Hillsboro Data Centers: Industrial Land and Real Estate in 2026

Hillsboro Oregon Sunset Corridor industrial buildings and data center facilities


Hillsboro has become one of North America's most important data center markets. Ranked alongside Northern Virginia by CBRE, the city posted a data center vacancy rate of just 0.2% in the first half of 2025 — the lowest among the eight primary U.S. markets tracked. Demand for industrial land in the Hillsboro and Sunset Corridor submarket is now driven as much by hyperscale computing as by traditional manufacturing or warehousing.

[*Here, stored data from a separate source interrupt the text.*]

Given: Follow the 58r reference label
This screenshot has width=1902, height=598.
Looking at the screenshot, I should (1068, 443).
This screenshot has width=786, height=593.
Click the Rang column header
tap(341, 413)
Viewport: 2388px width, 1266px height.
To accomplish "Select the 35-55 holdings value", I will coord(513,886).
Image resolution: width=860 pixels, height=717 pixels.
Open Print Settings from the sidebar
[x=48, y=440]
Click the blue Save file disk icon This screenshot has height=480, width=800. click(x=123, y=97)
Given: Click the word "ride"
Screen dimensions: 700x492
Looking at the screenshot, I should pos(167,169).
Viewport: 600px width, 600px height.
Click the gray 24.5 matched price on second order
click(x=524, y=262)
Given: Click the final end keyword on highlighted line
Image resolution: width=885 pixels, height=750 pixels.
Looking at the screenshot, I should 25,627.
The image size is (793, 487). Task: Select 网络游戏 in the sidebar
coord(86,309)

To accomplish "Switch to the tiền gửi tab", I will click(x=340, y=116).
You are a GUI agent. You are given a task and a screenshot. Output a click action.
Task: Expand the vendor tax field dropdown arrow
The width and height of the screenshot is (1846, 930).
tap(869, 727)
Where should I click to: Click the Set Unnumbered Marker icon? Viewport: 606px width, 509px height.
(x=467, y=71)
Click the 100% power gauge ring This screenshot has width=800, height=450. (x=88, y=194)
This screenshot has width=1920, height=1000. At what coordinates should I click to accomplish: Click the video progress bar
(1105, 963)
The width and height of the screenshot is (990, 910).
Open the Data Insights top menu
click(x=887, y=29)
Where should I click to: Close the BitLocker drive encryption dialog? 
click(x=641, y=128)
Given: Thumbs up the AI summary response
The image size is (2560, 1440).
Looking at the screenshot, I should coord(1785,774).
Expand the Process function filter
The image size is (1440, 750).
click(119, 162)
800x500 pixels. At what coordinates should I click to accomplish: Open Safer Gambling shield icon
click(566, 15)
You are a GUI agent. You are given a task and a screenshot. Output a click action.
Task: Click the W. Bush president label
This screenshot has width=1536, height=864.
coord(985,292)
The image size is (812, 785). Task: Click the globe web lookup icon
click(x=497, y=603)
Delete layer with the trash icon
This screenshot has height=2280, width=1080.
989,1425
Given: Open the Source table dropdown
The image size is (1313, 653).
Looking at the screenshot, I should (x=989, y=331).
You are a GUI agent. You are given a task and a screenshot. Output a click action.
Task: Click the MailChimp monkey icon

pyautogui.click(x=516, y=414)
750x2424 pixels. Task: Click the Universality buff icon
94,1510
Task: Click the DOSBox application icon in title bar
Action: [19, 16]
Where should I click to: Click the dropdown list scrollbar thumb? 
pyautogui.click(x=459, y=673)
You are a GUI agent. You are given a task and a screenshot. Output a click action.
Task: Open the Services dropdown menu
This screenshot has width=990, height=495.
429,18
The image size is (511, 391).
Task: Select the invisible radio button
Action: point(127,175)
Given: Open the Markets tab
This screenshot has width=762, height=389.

But that growth is colliding with Oregon's land use framework. In March 2026, Senate Bill 1586 — which would have brought 373 acres of rural land into Hillsboro's urban growth boundary and designated roughly 1,400 acres for future industrial use — was pulled after fierce opposition from farmers, residents, and land use advocates. The result is a market where demand is surging, supply is constrained, and the ripple effects are reaching well beyond data centers into every corner of Portland-area industrial real estate.

Hillsboro Data Center Real Estate FAQ

Q: What is Hillsboro's data center vacancy rate in 2026?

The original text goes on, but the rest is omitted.